Quote:"I would still say it's more of *a tying up loose ends*, similar but not exactly the same. In the "fat lady" idiom it infers that you don't know the outcome until the game is over while the "snakes" phrase, to me, infers more of *unfinished business to be dealt with*, again, this is just my take... It's not a widely enough used idiom to do enough research."

Whilst I don't know, being BE, how widespread this phrase is over the pond, I do see lots of similarity between "a tying up of loose ends" and "unfinished business to be dealt with".  In fact, I don't see a smidgeon of a difference.


----------



## Citrinette

John, I think I may have explained myself poorly. The "church aint over till the snakes are back in the bag" phrase, to me, sounds like a *tying up loose ends (and unfinished business)* _as opposed_ to "the show ain't over till the fat lady sings" phrase which infers that* you don't know the outcome until the game is over*. Which are similar but still different concepts.


----------



## johngiovanni

Va bene, Citrinette.  However, I don't think we are miles apart.  Buona notte.

» COMPITI
[A] Riproduca dalla discussione sui modi di dire il passo che comincia con "## Citrinette" e prosegue fino a "still different concepts.".
[B] Nella discussione sui modi di dire, riformuli in inglese come breve elenco puntato il paragrafo che inizia con "John, I think I may have explained myself poorly", mantenendone i fatti principali.
[C] Prosegua la discussione sui modi di dire scrivendo ciò che segue l'ultimo messaggio.

» MATERIALE FORNITO
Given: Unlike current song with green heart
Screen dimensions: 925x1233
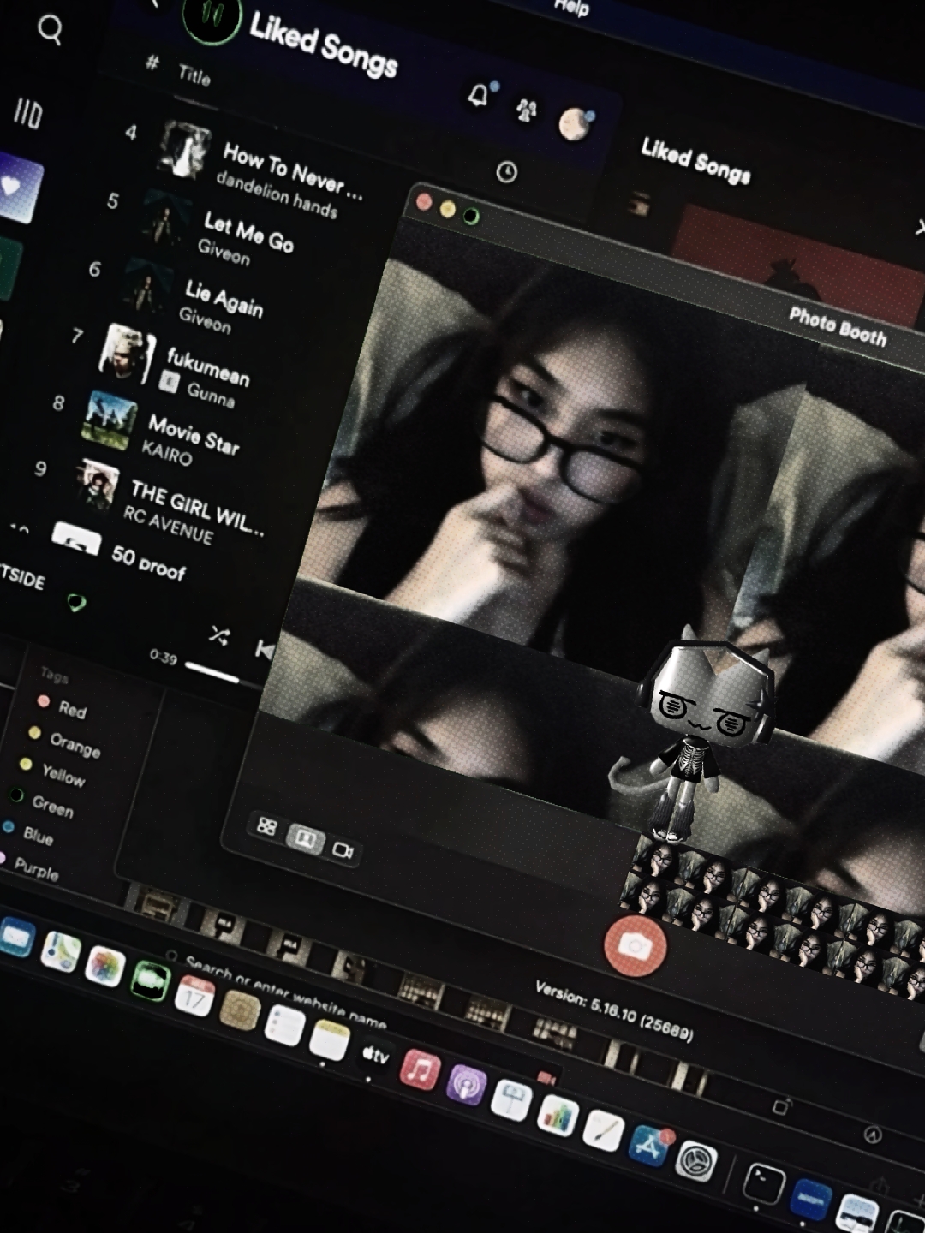Looking at the screenshot, I should coord(77,604).
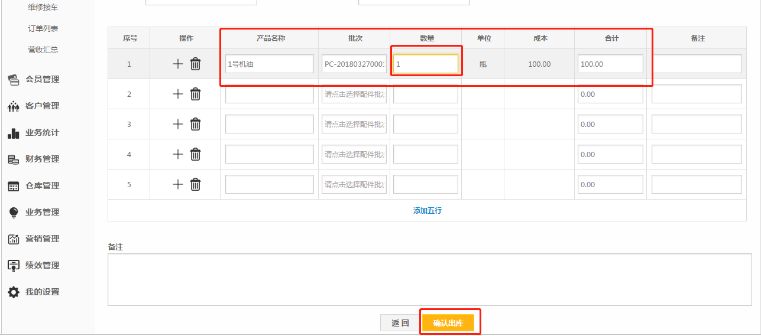Delete row 1 with trash icon

coord(196,64)
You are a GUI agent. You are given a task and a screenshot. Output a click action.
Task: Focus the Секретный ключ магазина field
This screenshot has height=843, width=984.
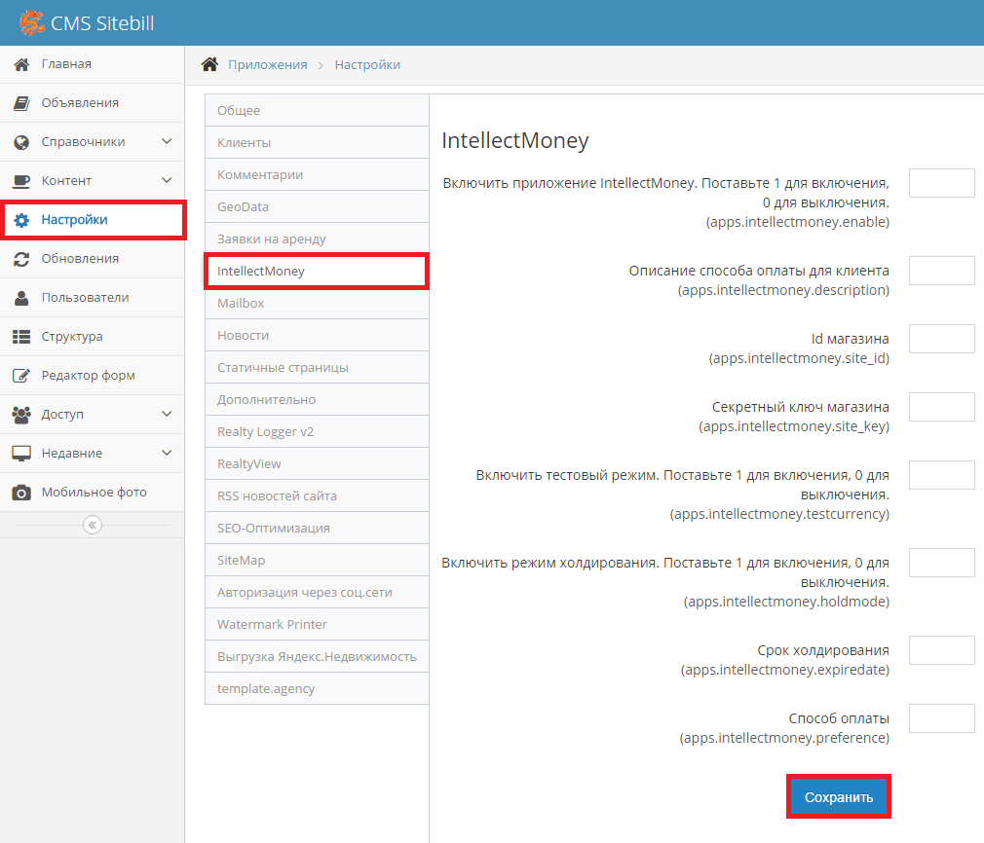941,407
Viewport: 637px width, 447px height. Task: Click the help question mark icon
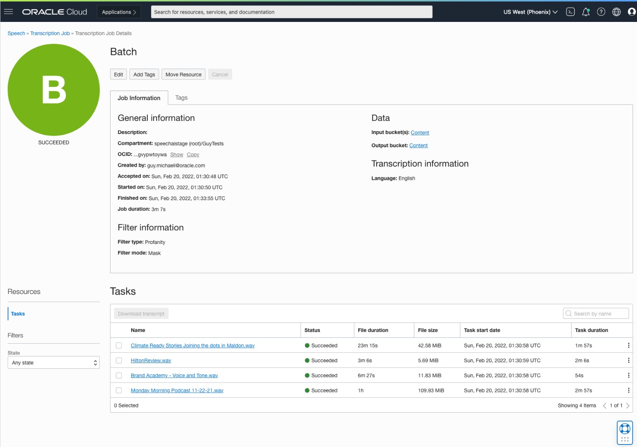click(x=601, y=12)
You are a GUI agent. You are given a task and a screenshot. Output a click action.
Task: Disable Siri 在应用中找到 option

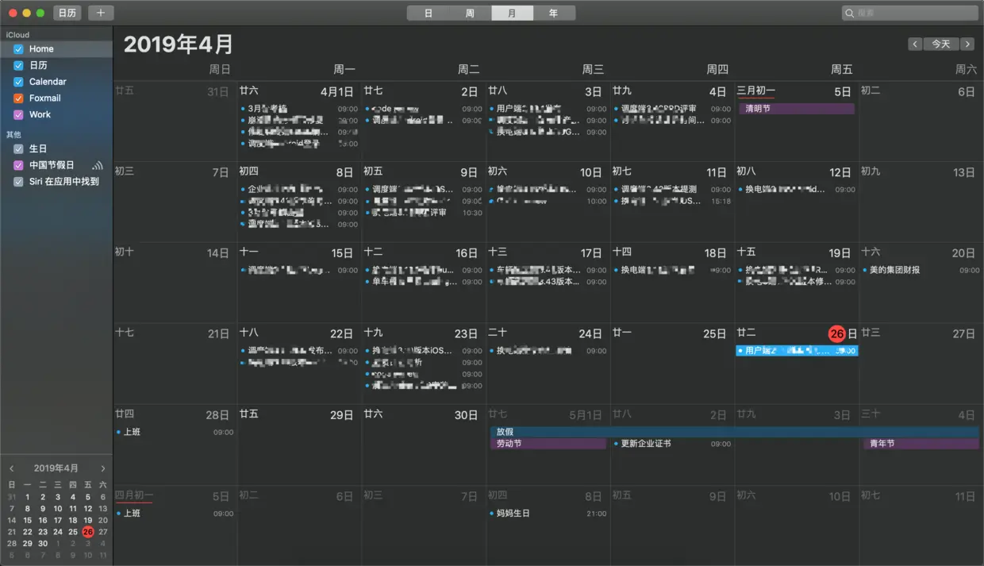(x=17, y=182)
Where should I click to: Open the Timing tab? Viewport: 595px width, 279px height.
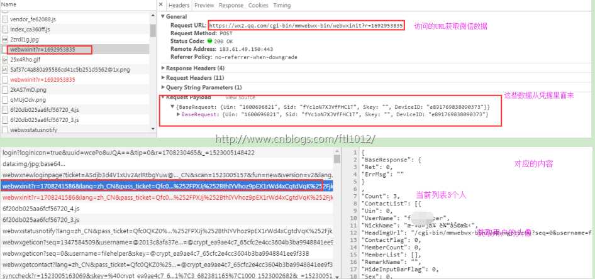[x=282, y=5]
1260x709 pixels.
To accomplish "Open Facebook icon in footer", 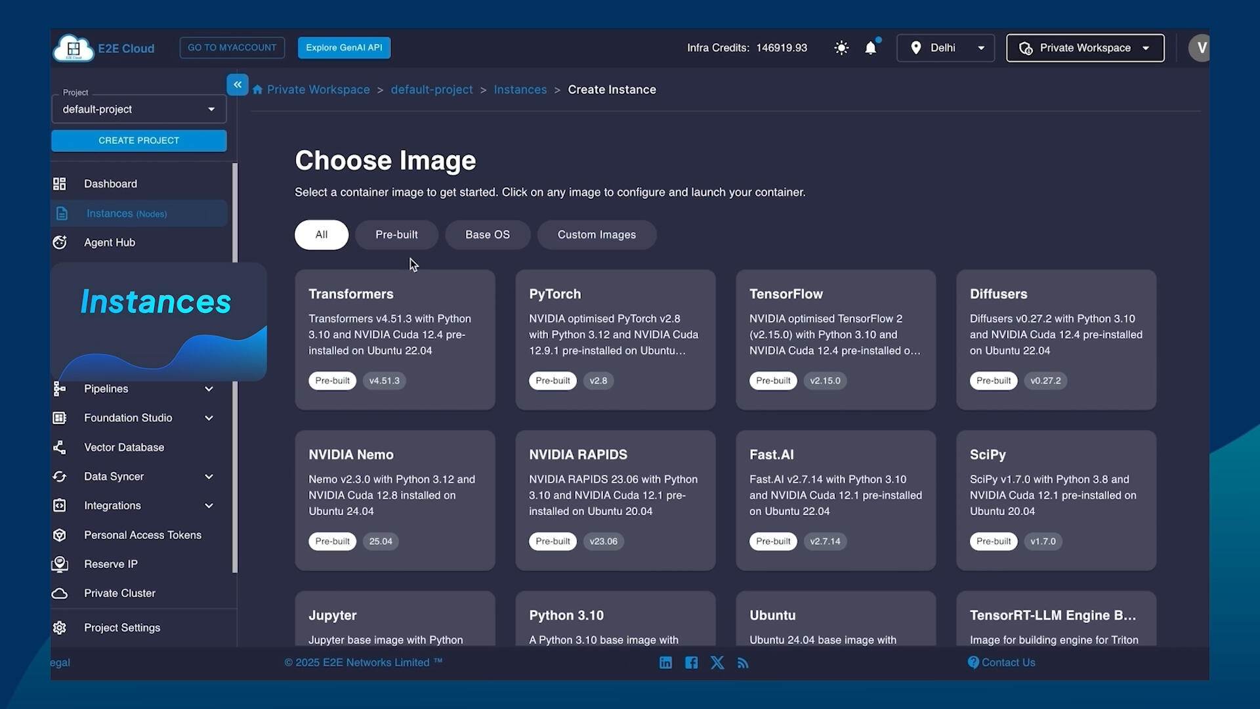I will (x=692, y=663).
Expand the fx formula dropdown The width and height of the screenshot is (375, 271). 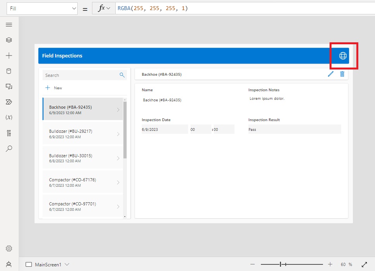[104, 9]
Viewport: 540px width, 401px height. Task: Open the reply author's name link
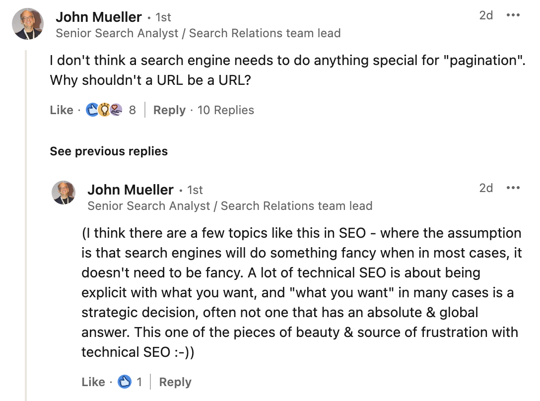pyautogui.click(x=130, y=189)
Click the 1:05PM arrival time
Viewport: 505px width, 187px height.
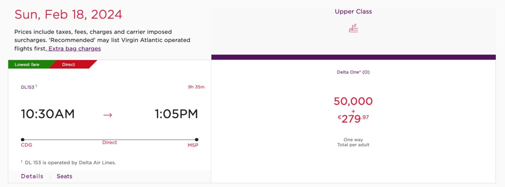click(x=176, y=114)
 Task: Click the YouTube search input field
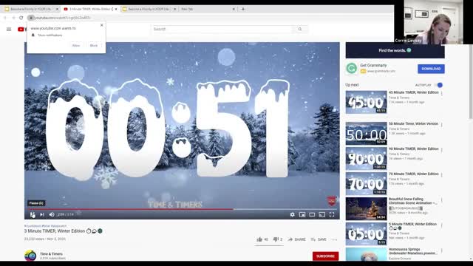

» RISPOSTE
[A]
## Citrinette

John, I think I may have explained myself poorly. The "church aint over till the snakes are back in the bag" phrase, to me, sounds like a *tying up loose ends (and unfinished business)* _as opposed_ to "the show ain't over till the fat lady sings" phrase which infers that* you don't know the outcome until the game is over*. Which are similar but still different concepts.

[B]
- The writer may have explained the point poorly.
- "Church ain't over till the snakes are back in the bag" suggests tying up loose ends and unfinished business.
- "The show ain't over till the fat lady sings" implies you don't know the outcome until the game is over.
- The two phrases express similar but different concepts.

[C]
----------



## MR1492

I tend to agree with JohnG that this is closer to "the show ain't over 'till the fat lady sings" than "tying up loose ends."  Both phrases are about ending the show and are so close as to be interchangeable.

Phil


----------



## Necsus

Grazie a tutti!
Hmm... molto più contesto non ce n'è, in realtà. Come ho detto siamo all'inizio del film, si capisce che tra Petty e Degroat ci sono occasionalmente rapporti di "affari", il primo infatti fa il 'prestasoldi', e più avanti nella storia porterà Rodney, il fratello di Russell, da Degroat perché lo faccia partecipare a dei combattimenti clandestini in modo che con le scommesse possa restituirgli i soldi che lui gli ha prestato.

A proposito del Jersey e delle montagne, MR1492, quando Petty va da Degroat, gli dice di aver guidato per cinque ore e mezzo, per arrivare...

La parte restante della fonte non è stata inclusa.